Omega 3 and Antidepressants: A One-Two Punch to Knock Out Depression
While depression was once viewed as mere sadness, today we recognize that it is a biochemical disorder that can often be treated with medication and therapy. Unfortunately, the wide range of available depression medications sometimes fails to help patients who are suffering from this disease. New research has found that combining antidepressants with omega-3 fatty acids and other dietary supplements may be the answer for many people.
The Problem of Treatment-Resistant Depression
One of the main challenges in treating depression is that people often see only slight improvement, or even no improvement at all. Treatment-resistant depression is defined as clinical depression that does not respond to two or more different medications. Researchers and physicians have very little understanding of why some people respond to medication while others do not. It is believed to be a combination of genetic and environmental factors.

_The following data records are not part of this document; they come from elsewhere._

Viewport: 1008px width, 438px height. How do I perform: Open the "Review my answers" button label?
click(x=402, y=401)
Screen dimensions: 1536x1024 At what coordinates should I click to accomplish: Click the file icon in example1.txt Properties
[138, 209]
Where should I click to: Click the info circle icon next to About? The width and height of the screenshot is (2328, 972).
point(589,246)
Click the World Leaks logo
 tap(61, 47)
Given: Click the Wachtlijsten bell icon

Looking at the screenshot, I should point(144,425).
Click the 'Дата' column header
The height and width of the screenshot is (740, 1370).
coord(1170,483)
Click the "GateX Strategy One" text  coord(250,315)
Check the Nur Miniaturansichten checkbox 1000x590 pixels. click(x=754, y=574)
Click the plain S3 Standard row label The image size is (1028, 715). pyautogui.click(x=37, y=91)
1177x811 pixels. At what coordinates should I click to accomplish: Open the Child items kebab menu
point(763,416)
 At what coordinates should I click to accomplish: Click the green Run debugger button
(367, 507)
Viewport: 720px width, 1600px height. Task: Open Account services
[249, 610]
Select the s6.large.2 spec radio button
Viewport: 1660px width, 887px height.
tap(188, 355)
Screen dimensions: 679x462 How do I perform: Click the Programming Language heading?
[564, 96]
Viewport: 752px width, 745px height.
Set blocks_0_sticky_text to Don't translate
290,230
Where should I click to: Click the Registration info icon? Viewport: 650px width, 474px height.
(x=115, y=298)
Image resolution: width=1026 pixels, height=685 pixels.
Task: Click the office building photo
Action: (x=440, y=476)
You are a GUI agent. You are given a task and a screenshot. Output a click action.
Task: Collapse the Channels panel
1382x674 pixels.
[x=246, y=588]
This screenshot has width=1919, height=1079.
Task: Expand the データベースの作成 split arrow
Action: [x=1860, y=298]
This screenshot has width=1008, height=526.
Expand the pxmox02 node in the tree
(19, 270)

Despite huge advances in the pharmaceutical world, only half of all patients who treat depression with antidepressants alone achieve complete recovery. Even people who eventually respond to antidepressant therapies often find that it is a long process and that the medications at times only partially treat their symptoms. Because depression is a devastating illness, this can make life uncomfortable and even unbearable. For this reason, researchers have been searching for new approaches that combine antidepressants with other therapies and lifestyle changes.
Omega 3 and Antidepressants: A Winning Combination
This study looked at interactions between omega-3 fatty acids, S-adenosylmethionine (SAMe), methylfolate and Vitamin D with common antidepressants such as SSRIs. The results were surprising; these other health supplements may be the key to effectively treating depression in cases where medications alone are not enough. When taken with antidepressants, these supplements were shown to boost the effect of the medication, allowing more patients to gain relief from their symptoms. Omega 3 and antidepressants together were an especially effective combination, working better than the combination of pharmaceuticals and talk therapy.
What does this mean for depression treatment? Patients soon may find successful treatment who otherwise would have struggled with an incompletely treated disease. Because omega-3 fatty acids are considered part of a healthy lifestyle, there is absolutely no risk for most people.
Omega-3 Fatty Acids: Nature's Anti-Inflammatory
Depression is not the only disorder in which a combination of supplements and pharmaceuticals often proves the most effective treatment. In particular, omega-3 fatty acids have been found to help with a variety of diseases and health complaints, from heart disease to type 2 diabetes. Commonly found in fish and nut oils, these fatty acids are believed to work by reducing inflammation and subduing autoimmune activity. Their exact effect on depression is still unknown, but inflammation appears to play a vital role in the development of clinical depression. While the mechanism will need to be studied further, these oils appear to be effective when combined with traditional pharmaceutical remedies.
New Approaches to Illness
Omega-3 fatty acids are just one supplement that has been recently found to be effective as an adjunct treatment for depression. Researchers and medical professionals are constantly finding new ways that diet, exercise, supplements and other lifestyle changes can have a positive effect on mood and overall health. Not only may they help protect against disease, but they may prove helpful in treating certain conditions as well. Healthy living remains the best medicine for a wide variety of disorders.
Omega 3 and antidepressants may work synergistically to stop depression in its tracks where nothing else helps. While no one should change medications without talking to their physician, this discovery may offer hope to the millions of people who suffer from clinical depression that does not respond completely to common medications.